____ Lesetext
Griechische Medien berichten fast nur noch über das Schiffsunglück. Bild: Screenshot griechische Medien

Ein Boot kentert mit Hunderten Fliehenden an Bord. Wie viele überlebt haben, ist noch unklar. Währenddessen wird der Zugang zur EU weiter erschwert – jedoch nicht für alle. Warum Griechenland so entscheidend ist.

Bei einem Bootsunglück 47 Seemeilen südwestlich vor der griechischen Hafenstadt Pylos auf dem Peloponnes ertranken in internationalen Gewässern mindestens 79 Fliehende. 104 Personen, die auf dem schiffbrüchigen Fischtrawler unterwegs waren, konnten gerettet werden [1].

Die offenbar menschenverachtenden Schleuser hatten im komplett überladenen Boot rund 750 Menschen auf engstem Raum eingepfercht [2]. Es gab keine Rettungswesten. Frauen, Kinder und Ältere wurden im Schiffsrumpf und auch im Maschinenraum untergebracht. Es sollen sich nach Angaben von Überlebenden mehr als 100 Kinder an Bord befunden haben. Gerettet wurden nur Männer und Jugendliche im Alter von 15 bis 49 Jahren.

Der Trawler war bereits zwei Tage auf dem Weg von Libyen nach Italien. Hilfsangebote von griechischer Seite wurden vor der Havarie von den Schleusern abgelehnt. Sie hätten bedeutet, dass die Geflüchteten in Griechenland festgesetzt worden wären.

Das Schiff hatte von Tobruk in Libyen, aus dem vom Warlord Chalifa Haftar kontrollierten Gebiet abgelegt. Er wurde bereits frühzeitig von der Frontex erfasst und fotografiert. Es werden erheblich mehr Tote befürchtet.

Eine Bergung des Trawlers, der rund um den tiefsten Punkt des Mittelmeers (5000 m) sank, ist nicht möglich. Das Boot kenterte nach einem Ausfall der Maschinen und einer Panik an Bord. Es sank binnen 15 Minuten.
________
____ Datenauszug
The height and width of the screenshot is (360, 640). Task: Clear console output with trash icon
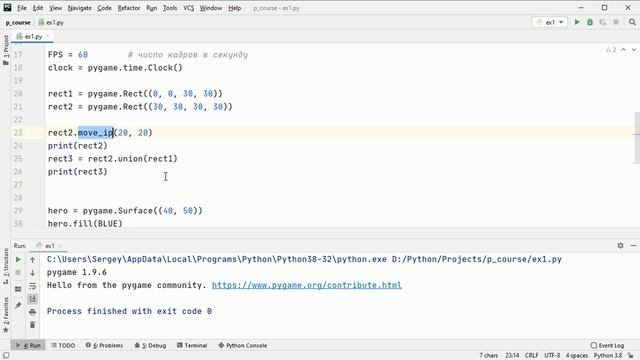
________
▶ [Übungsaufgaben]
1. Bearbeite den Text über das Schiffsunglück von „Das Schiff hatte“ bis „binnen 15 Minuten.“ und setze dabei „Bengasi“ an die Stelle von „Tobruk“.
2. Setze den Text über das Schiffsunglück bitte nach seinem letzten Satz fort.

▶ [Lösungen]
1.
Das Schiff hatte von Bengasi in Libyen, aus dem vom Warlord Chalifa Haftar kontrollierten Gebiet abgelegt. Er wurde bereits frühzeitig von der Frontex erfasst und fotografiert. Es werden erheblich mehr Tote befürchtet.

Eine Bergung des Trawlers, der rund um den tiefsten Punkt des Mittelmeers (5000 m) sank, ist nicht möglich. Das Boot kenterte nach einem Ausfall der Maschinen und einer Panik an Bord. Es sank binnen 15 Minuten.

2.
Staatspräsidentin Katerina Sakellaropoulou reiste noch am Mittwoch an den Unglücksort. Politiker aller Parteien sagten ihre Wahlkampfauftritte ab und begaben sich an den Unglücksort. Die Interimsregierung ordnete eine dreitägige Staatstrauer an. Konzerte, das Endspiel um die Meisterschaft im Basketball und wahrscheinlich auch die Fernsehdebatte der Parteivorsitzenden wurden abgesagt.

Nach Angaben der Internationalen Organisation für Migration (IOM) sind in der Region von Januar bis Dezember 2022 knapp 3800 Migranten umgekommen [3]. Die tatsächliche Zahl der Todesfälle liege wahrscheinlich weit darüber. Seit 2014 seien, so der UN-Menschenrechtskommissar Volker Türk, über 26.000 Menschen [4] bei der Überquerung des Mittelmeers ums Leben gekommen oder verschollen.

Mit Sicherheit ebenfalls eine deutliche Unterschätzung des wahren Dramas. Das gut recherchierende Projekt "Migrant Files" geht davon aus, dass von 2004 bis 2019 bis zu 80.000 Flüchtende allein im Meer gestorben [5] sind – dazu käme noch einmal mindestens die gleiche Opferzahl in Folge von Verdursten, Verhungern und Ermordungen.

Die Flucht nach Europa ist für Geflüchtete aus anderen Staaten lebensgefährlich – außer für diejenigen, die aus der Ukraine fliehen. Für Ukrainer hat Griechenland wie andere EU-Mitgliedsstaaten ein vereinfachtes Verfahren eingeführt.

Die Kriegsflüchtlinge können problemlos per Flugzeug oder mit dem Schiff über die Landesgrenzen einreisen [6]. Sie erhalten umgehend sämtliche Sozialhilfen, die auf der Seite des Einwanderungsministeriums in mehrsprachiger Form präsentiert werden.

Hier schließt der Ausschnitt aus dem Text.